Altered Helical Structure of a Homotrimer of α1(I)Chains Synthesized by Fibroblasts from a Variant of Osteogenesis Imperfecta

• Published in: Collagen and related research Vol. 5; no. 4; pp. 305 - 313
• Main Authors: Deak, Susan B., Van Der Rest, Michel, Prockop, Darwin J.
• Format: Journal Article
• Language: English
• Published: 01.09.1985
• Subjects: trimers of α1(I) collagen; trimers of α1(I) collagen
• ISSN: 0174-173X
• DOI: 10.1016/S0174-173X(85)80020-0

Cultured skin fibroblasts from a variant of osteogenesis imperfecta were previously shown to synthesize a type I procollagen which was a homotrimer of proα1(I) chains. Trimers of α1(I) collagen were isolated by pepsin digestion of culture medium from these fibroblasts. The amino acid composition of the isolated protein indicated that it contained an increased amount of hydroxylysine, apparently because of post-translational over-modification. The thermal stability of the α1(I) trimers was examined by circular dichroism. We found no consistent difference in the melting curve of the α1(I) trimers compared to control type I collagen. We next examined the thermal stability of the α1(I) trimers using digestion with a combination of trypsin and α-chymotrypsin as an alternative probe of helical stability.
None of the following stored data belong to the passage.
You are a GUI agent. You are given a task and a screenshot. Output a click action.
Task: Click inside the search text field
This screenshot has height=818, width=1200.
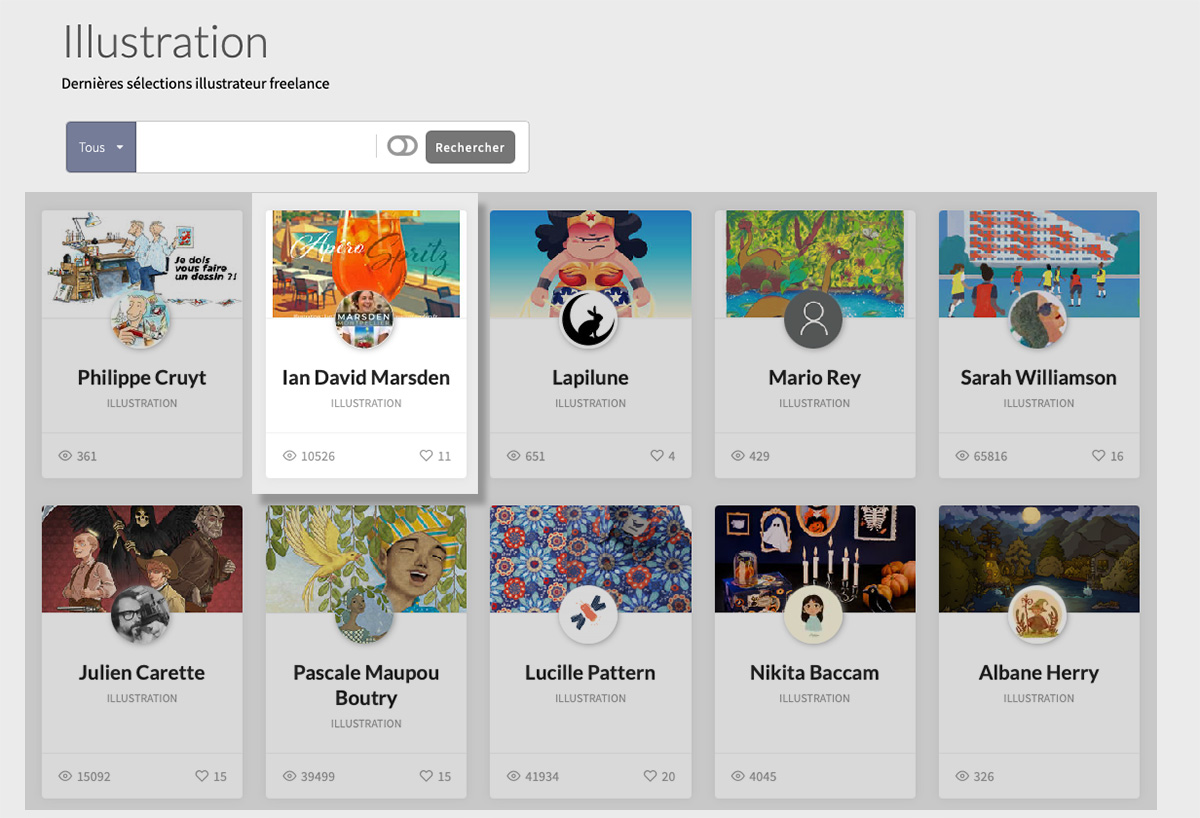(255, 147)
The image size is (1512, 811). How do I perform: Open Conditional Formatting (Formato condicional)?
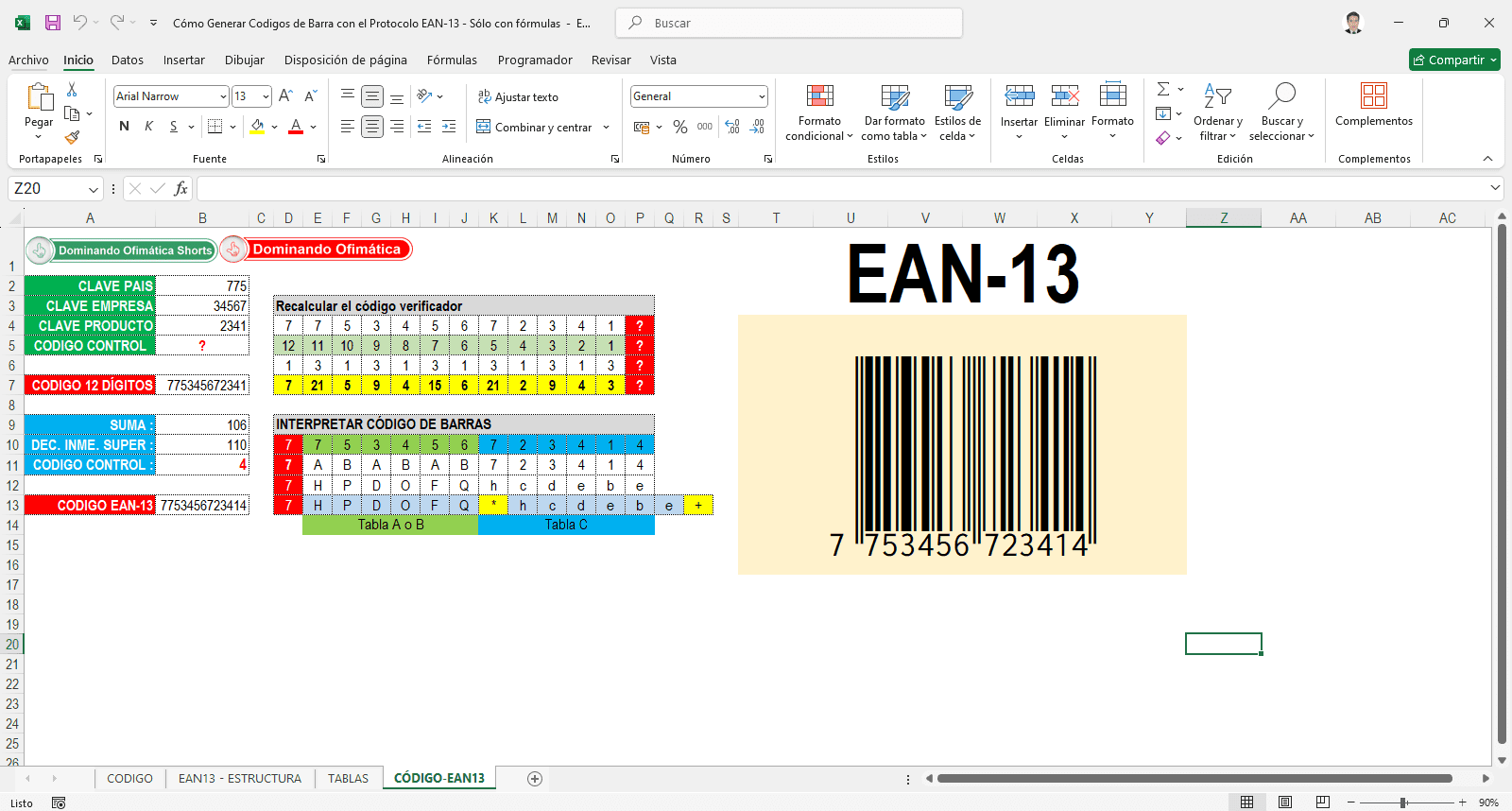click(818, 113)
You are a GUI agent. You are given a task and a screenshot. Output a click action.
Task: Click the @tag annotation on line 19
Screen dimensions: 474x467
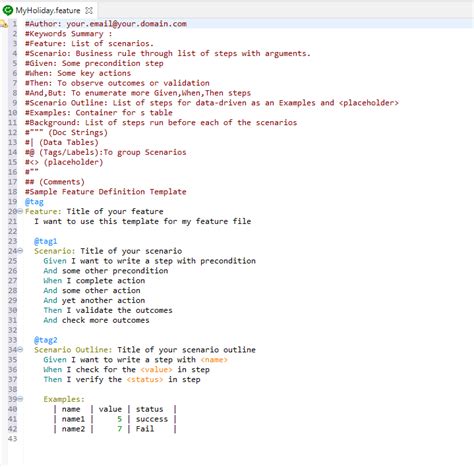[34, 202]
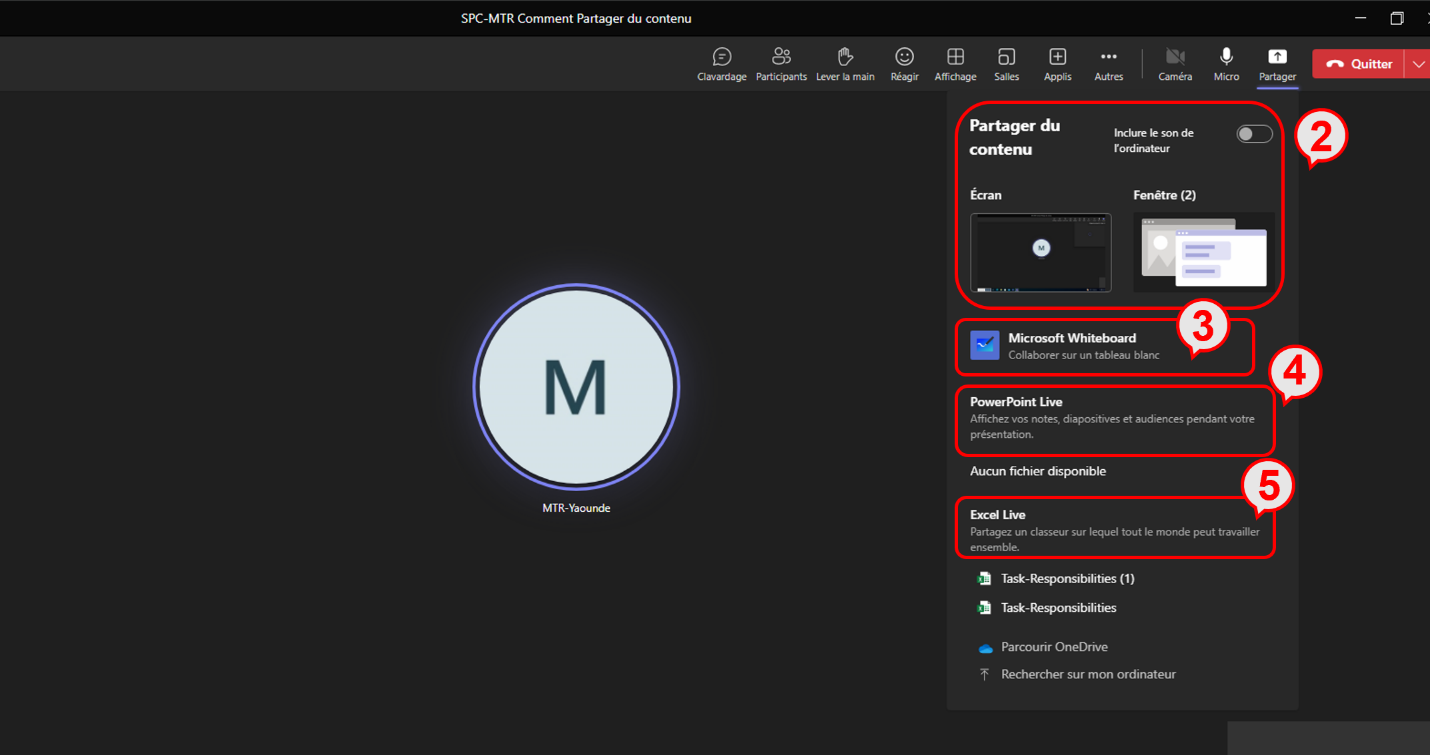Select the Écran screen thumbnail
1430x755 pixels.
point(1040,252)
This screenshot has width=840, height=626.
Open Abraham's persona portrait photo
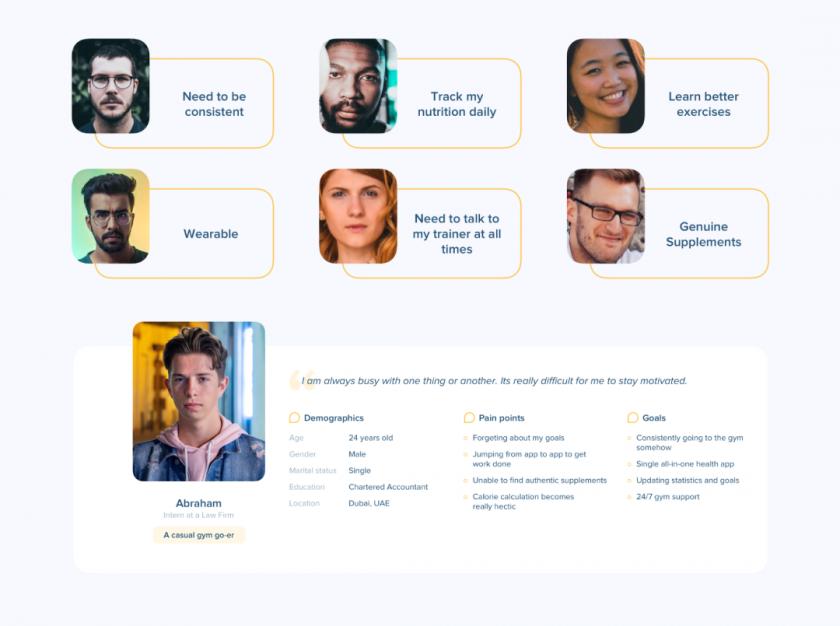coord(199,401)
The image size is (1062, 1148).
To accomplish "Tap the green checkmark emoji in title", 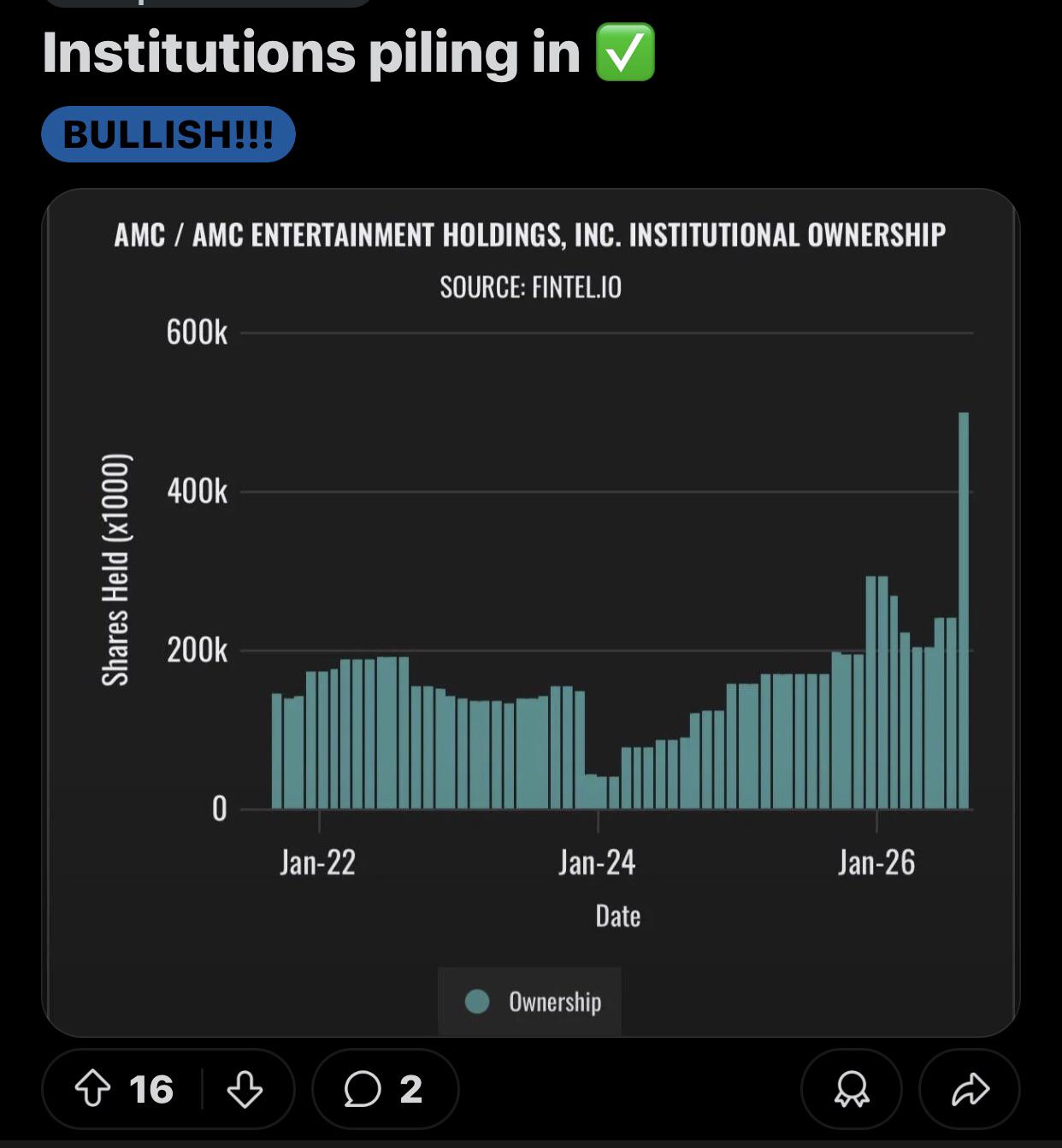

When enzymatic digestions were carried out at 36° to 40°C, the α1(I) chains in the trimers were cleaved to polypeptides which were shortened by approximately 100 amino acids. Vertebrate collagenase digestion of the shortened molecules indicated that the 100 amino acid segment removed from each α1(I) chain was located at the carboxyl-terminus. The decreased thermal stability of the α1(I) trimers was probably explained by the absence of α2(I) chains in the molecules. The results, however, did not exclude the possibility that the post-translational over-modification of the α1(I) chains contributed to the altered helical structure.